━━ Brano dell'esercizio ━━

Si concretizzano così le iniziative a favore dei minori stranieri non accompagnati, che in Puglia sono 223 (30 sono ragazze) degli oltre 6mila censiti in Italia al 31 dicembre 2019

Pubblicato in Sviluppo e Lavoro il 26/02/2020 da Redazione

È stato presentato all’interno della sede del consiglio regionale il primo elenco sperimentale dei mediatori interculturali pugliesi.  A dare la sua testimonianza è intervenuto anche Salang Deumeni Derick Stephane, ragazzo del Camerun che ha frequentato il corso di mediatore.

Durante la conferenza sono state messe in palio tre borse di studio per migranti 18enni, appena usciti dal percorso di accoglienza: potranno in questo modo diventare mediatori ed accedere all'elenco.  

L'istituzione dell'elenco è il primo obiettivo raggiunto dopo la firma del protocollo d'intesa, firmato il 13 febbraio 2019, tra il Garante dei Diritti dei Minori della Regione Puglia, il CEFASS-Lecce, l'ASL di Lecce, la Procura della Repubblica per i Minori di Lecce, il Tribunale per i Minorenni di Lecce e il Centro Giustizia Minorile di Puglia e Basilicata. Si concretizzano così le iniziative a favore dei minori stranieri non accompagnati, che in Puglia sono 223 (30 sono ragazze) degli oltre 6mila censiti in Italia al 31 dicembre 2019.

Per offrire loro la prima importante assistenza sono fondamentali figure di affiancamento e orientamento, che sappiano facilitare l'interazione di giovani di origini e culture diverse con un ambiente del tutto nuovo, aiutarli ad integrarsi, fare da collegamento con le istituzioni pubbliche. Questa è la funzione del mediatore interculturale, ha spiegato il presidente del Consiglio regionale della Puglia, Mario Loizzo, intervenendo alla presentazione del primo elenco sperimentale.

Il Cefass cura la formazione e la gestione dell'elenco dei formati, "tecnici" qualificati in mediazione culturale che potranno rispondere alla richiesta crescente di questa funzione, da parte di aziende, enti e istituzioni.

━━━
━━ Insieme di dati ━━

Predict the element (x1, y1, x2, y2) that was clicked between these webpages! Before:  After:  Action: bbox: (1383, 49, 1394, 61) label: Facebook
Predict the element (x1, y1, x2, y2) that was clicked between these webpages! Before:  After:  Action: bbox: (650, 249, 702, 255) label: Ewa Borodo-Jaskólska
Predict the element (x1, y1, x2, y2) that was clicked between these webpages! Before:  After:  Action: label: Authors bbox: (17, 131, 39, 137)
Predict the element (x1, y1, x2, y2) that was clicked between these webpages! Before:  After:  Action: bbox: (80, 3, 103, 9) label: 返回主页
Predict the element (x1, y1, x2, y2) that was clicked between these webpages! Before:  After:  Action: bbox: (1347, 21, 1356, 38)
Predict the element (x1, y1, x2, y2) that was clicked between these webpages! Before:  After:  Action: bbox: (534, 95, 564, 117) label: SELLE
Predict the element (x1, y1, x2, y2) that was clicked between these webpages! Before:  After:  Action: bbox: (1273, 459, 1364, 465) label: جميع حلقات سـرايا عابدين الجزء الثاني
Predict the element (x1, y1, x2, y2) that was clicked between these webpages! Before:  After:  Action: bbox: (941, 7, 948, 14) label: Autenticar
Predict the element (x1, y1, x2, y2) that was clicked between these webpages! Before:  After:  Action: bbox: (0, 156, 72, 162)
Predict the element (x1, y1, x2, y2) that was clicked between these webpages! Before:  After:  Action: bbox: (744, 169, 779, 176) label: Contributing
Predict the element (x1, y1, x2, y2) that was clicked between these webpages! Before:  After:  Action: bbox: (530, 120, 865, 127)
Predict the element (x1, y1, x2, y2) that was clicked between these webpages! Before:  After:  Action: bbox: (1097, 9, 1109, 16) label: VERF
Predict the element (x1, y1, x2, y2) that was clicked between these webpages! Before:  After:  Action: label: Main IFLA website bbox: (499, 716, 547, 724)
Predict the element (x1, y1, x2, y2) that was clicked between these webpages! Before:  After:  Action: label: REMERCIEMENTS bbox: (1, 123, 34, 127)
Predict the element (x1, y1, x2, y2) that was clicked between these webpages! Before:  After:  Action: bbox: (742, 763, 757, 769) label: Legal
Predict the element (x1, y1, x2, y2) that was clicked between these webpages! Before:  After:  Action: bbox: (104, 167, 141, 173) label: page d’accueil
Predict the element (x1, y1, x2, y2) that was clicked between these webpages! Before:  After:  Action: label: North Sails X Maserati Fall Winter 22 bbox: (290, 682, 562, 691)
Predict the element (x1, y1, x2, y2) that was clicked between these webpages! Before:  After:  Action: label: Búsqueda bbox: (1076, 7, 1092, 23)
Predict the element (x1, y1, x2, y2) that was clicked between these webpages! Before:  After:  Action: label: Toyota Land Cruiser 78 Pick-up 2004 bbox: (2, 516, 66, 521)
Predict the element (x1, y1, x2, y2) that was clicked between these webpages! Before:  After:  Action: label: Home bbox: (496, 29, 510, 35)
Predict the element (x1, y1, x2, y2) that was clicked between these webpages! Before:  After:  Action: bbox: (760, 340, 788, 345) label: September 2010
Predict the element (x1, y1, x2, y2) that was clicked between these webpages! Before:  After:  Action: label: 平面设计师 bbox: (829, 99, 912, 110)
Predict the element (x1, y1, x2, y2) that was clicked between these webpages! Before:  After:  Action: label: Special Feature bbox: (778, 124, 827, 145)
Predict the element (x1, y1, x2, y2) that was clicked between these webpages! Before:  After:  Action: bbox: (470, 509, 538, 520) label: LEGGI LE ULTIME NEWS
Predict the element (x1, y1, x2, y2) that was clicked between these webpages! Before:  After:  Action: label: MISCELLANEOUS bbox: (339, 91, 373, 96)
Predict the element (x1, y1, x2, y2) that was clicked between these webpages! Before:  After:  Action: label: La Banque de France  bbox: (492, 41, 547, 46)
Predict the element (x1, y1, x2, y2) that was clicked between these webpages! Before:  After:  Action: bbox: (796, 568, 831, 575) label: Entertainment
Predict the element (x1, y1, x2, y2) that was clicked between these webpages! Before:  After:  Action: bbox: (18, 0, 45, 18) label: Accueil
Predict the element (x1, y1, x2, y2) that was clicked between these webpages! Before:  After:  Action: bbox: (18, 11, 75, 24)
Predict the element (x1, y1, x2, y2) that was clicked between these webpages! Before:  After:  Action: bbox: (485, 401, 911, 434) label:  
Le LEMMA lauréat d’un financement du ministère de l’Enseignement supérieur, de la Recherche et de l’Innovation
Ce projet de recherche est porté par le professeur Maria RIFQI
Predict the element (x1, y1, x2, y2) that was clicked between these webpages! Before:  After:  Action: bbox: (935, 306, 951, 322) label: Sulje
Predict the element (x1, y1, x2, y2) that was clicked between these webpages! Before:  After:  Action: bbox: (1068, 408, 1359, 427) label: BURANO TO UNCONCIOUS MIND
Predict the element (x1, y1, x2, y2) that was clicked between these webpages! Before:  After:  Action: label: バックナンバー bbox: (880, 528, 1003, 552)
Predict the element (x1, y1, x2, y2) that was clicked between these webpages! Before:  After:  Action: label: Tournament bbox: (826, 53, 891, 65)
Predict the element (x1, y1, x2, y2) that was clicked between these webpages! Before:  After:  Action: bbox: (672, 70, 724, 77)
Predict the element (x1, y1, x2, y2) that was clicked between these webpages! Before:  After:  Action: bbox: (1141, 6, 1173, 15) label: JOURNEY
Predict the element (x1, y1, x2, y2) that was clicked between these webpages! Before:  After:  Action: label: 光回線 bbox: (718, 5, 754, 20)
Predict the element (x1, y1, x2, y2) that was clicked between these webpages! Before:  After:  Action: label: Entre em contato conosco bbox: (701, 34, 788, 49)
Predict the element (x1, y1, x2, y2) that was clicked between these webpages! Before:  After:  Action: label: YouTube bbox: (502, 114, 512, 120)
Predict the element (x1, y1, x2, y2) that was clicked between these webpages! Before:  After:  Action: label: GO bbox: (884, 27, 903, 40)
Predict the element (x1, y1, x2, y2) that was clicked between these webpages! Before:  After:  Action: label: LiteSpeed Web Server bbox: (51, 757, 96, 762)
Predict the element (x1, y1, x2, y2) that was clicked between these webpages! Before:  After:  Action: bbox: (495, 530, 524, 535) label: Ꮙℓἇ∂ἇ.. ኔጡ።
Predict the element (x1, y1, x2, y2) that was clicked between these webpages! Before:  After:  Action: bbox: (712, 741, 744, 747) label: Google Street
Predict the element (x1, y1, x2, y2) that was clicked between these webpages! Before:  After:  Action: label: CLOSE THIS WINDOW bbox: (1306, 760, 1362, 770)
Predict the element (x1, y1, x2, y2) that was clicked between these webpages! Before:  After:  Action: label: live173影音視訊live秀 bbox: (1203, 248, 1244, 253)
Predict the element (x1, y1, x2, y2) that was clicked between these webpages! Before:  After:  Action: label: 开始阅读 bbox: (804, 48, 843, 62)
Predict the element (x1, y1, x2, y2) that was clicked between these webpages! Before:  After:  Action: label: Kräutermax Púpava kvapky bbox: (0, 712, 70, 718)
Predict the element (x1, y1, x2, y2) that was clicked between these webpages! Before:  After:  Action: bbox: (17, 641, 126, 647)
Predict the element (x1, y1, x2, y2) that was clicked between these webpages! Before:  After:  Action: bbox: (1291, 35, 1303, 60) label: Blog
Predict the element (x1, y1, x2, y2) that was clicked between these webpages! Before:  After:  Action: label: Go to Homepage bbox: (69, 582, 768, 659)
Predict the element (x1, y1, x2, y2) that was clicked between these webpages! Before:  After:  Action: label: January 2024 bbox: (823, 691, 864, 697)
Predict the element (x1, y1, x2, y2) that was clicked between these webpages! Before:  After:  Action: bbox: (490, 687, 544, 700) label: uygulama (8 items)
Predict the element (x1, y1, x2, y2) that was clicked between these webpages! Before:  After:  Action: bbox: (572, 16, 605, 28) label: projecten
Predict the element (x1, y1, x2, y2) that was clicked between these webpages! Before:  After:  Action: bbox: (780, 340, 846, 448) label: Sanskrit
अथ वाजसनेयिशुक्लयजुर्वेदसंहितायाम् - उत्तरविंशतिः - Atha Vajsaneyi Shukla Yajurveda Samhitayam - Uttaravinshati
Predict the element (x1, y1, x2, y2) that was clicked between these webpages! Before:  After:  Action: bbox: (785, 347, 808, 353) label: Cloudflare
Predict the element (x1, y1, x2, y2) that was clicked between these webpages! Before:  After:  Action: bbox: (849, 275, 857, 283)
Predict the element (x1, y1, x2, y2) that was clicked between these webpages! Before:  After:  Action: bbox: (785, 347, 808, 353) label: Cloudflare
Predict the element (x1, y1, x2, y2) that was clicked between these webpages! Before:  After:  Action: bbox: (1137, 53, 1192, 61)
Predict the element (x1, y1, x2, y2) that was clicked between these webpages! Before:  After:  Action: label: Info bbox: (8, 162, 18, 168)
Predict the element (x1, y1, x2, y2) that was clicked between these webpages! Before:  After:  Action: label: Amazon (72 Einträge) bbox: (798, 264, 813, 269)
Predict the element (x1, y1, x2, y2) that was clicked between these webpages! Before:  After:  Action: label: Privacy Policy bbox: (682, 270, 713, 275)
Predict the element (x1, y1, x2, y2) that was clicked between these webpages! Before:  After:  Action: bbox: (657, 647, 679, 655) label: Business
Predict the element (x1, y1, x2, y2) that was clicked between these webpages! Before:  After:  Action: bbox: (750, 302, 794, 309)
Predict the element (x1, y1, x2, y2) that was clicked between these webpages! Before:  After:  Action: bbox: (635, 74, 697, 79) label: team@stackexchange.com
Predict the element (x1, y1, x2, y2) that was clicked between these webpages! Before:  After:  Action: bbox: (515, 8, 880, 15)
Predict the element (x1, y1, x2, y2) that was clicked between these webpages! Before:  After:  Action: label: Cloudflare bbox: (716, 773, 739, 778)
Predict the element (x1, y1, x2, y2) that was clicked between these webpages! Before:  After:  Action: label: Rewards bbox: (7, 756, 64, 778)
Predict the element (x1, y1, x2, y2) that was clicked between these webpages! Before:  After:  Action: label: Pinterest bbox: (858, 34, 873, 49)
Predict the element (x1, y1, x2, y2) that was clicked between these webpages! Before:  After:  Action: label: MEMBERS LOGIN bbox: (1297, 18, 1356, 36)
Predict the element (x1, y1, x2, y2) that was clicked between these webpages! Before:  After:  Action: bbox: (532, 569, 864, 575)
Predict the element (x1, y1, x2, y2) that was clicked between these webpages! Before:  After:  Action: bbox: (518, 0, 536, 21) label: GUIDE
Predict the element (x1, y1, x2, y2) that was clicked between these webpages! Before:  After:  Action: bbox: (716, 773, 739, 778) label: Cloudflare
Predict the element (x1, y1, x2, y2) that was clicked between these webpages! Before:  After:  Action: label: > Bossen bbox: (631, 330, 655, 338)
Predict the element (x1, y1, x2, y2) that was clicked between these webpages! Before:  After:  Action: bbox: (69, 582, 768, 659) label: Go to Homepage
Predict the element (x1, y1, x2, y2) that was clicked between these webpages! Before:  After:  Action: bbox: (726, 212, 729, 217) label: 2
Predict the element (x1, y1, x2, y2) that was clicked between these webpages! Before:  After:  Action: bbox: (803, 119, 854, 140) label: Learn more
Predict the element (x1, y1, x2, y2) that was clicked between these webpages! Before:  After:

━━━

• _Compiti da svolgere_
1) Secondo il brano sui mediatori interculturali, quanti sono i minori stranieri non accompagnati presenti in Puglia?
2) Estrai senza modifiche dal brano sui mediatori interculturali il passo che va da "Durante la conferenza" fino a "ed accedere all'elenco." compreso.
Le voci provengono da una fonte diversa rispetto al brano.

• _Risposte in ordine_
1) Sono 223, di cui 30 ragazze.

2)
Durante la conferenza sono state messe in palio tre borse di studio per migranti 18enni, appena usciti dal percorso di accoglienza: potranno in questo modo diventare mediatori ed accedere all'elenco.